I am barely through a couple of pages, when I feel like I have already realized that issue's worth. The "Forum" piece was all about critical thinking, and opens with the line that I always tell students in all my classes:
A democracy relies on an electorate of critical thinkers.
In every class that I teach, especially the introductory general education class, I often point out that I have a selfish interest, which has nothing to do with my paycheck. "I want my fellow-citizens to be able to think through" and, therefore, I am one insanely serious professional underneath the facade of a jovial personality, I tell them. Democracy depends on critical thinkers is exactly what I, too, tell them.
But, what is the point in having such an essay in the Scientific American, right? We need this in People magazine, on Facebook status updates, and in between television shows. In the Scientific American, it is the proverbial preaching to the choir!

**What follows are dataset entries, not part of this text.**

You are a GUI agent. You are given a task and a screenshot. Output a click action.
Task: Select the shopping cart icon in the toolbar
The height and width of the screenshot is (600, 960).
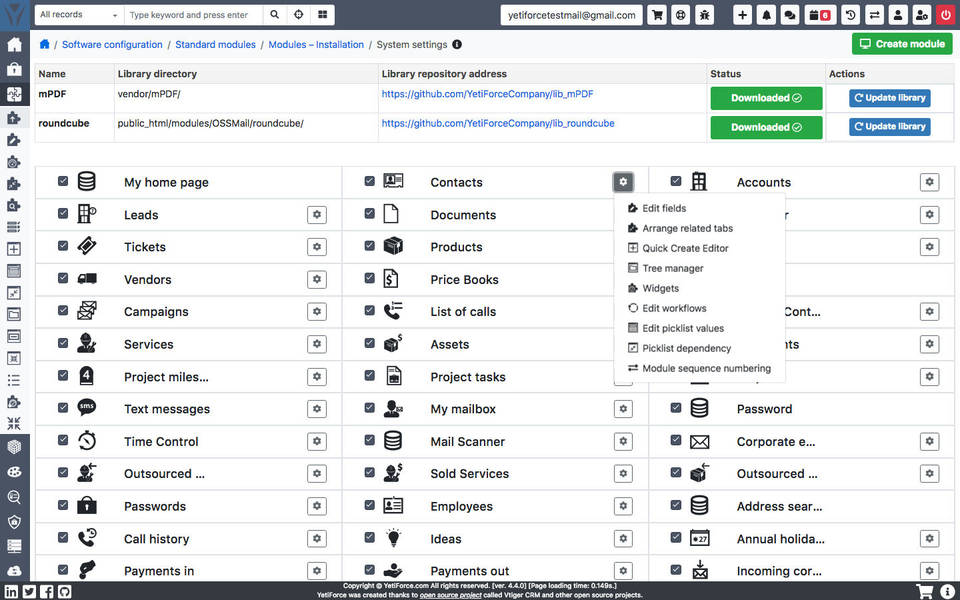[657, 15]
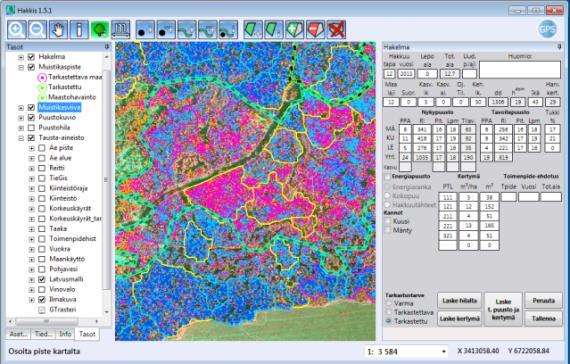
Task: Switch to the Info tab
Action: [x=65, y=334]
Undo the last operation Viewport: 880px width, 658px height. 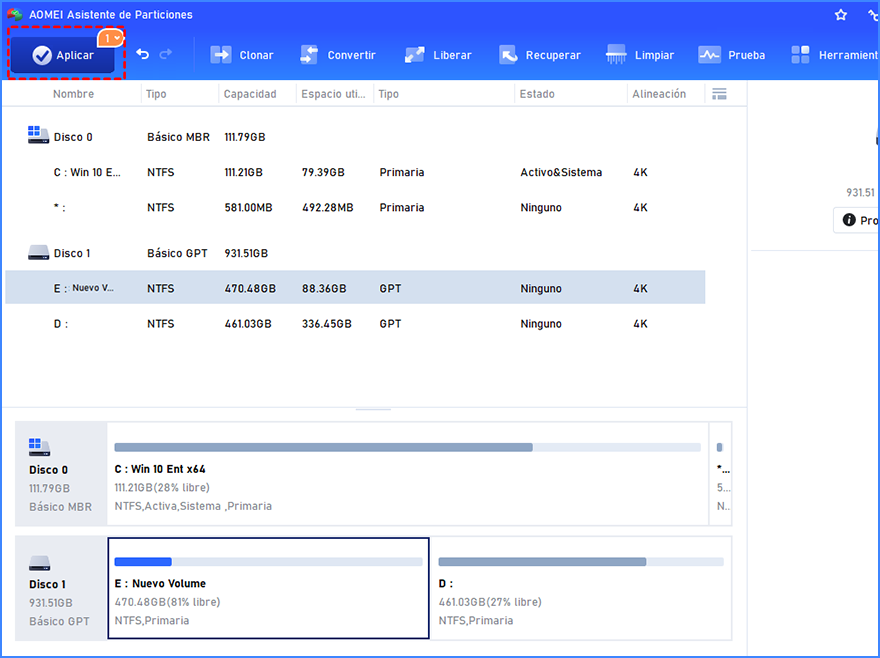click(143, 55)
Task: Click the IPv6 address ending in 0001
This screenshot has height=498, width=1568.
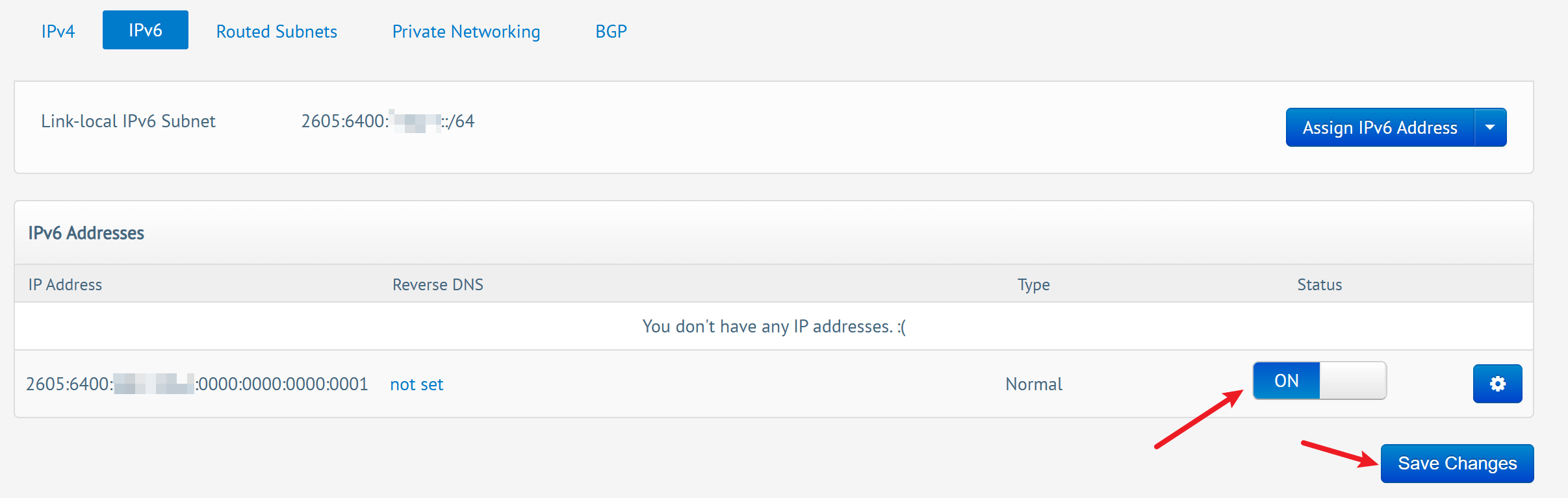Action: 197,384
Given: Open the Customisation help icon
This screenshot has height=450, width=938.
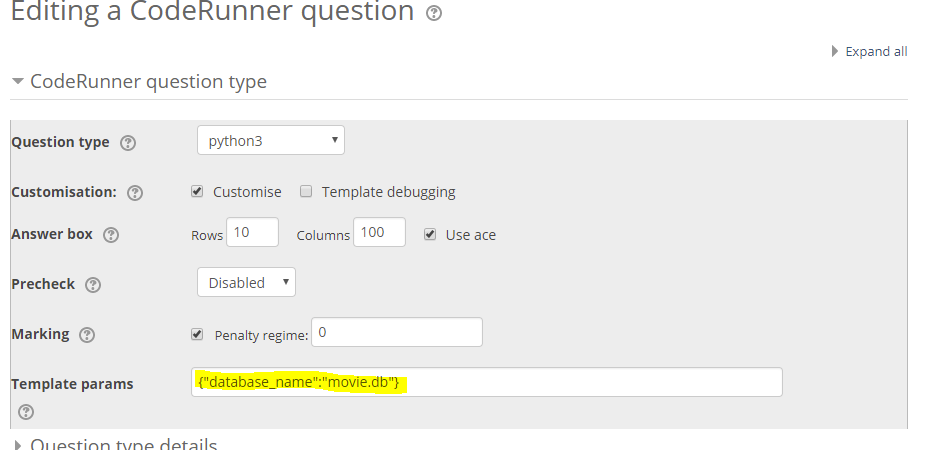Looking at the screenshot, I should (x=135, y=193).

The piece hits even more of the same ideas I share with students. The second line:
Yet formal education, which is driven by test taking, is increasingly failing to require students to ask the kind of questions that lead to informed decisions.
Oh boy, am in heaven, as opposed to the misery that often drives me to seek company!
I mean, only recently, I wrote in my note to the online class:
Education is not at all about the tests that the faculty gives, or about the grades you end up with, but is all about what you have gained in terms of knowing something about the world--whether it is the Subcontinent or genetics or Hegelian philosophy. All these then help us create an orderly understanding, as much as possible, of the chaotic world outside.
Unfortunately, education--from the first grade and well into higher education--is so test-driven, so much so that a typical student's question is "will this be on the test?"
If that weren't enough, the "Forum" essay highlights the importance of informal opportunities to develop critical thinking. Amen! A few years ago, I wrote, in the context of Honors Programs, that learning happens all the time. "A way of life" is what I called it. Learning even at the dinner table:
[Discussions] related to a movie such as “Bend it Like Beckham” will evoke from honors students not only images, story lines, and details about actors but also ideas that might range from the physics behind the trajectories of the footballs kicked by Beckham to the transformation of Britain by globalization or the role of religion. A movie no longer is only a movie, and honors becomes a way of life.
All because of critical thinking. The Scientific American piece concludes with the same points that I emphasize in my classes:
[People] must acquire this skill somewhere. Our society depends on them being able to make critical decisions, about their own medical treatment, say, or what we must do about global energy needs and demands. For that, we have a robust informal learning system that eschews grades, takes all comers, and is available even on holidays and weekends.
As I tell them, education is not merely what happens in a class. In fact, what happens outside the class is a lot more important.
Maybe I should hand every student in my intro class a copy of this Forum piece. Even if it means that as they leave the class they might toss the paper into the trash can. As long as it is the recycle bin!
And I still have plenty of pages to read in the Scientific American. Good for me!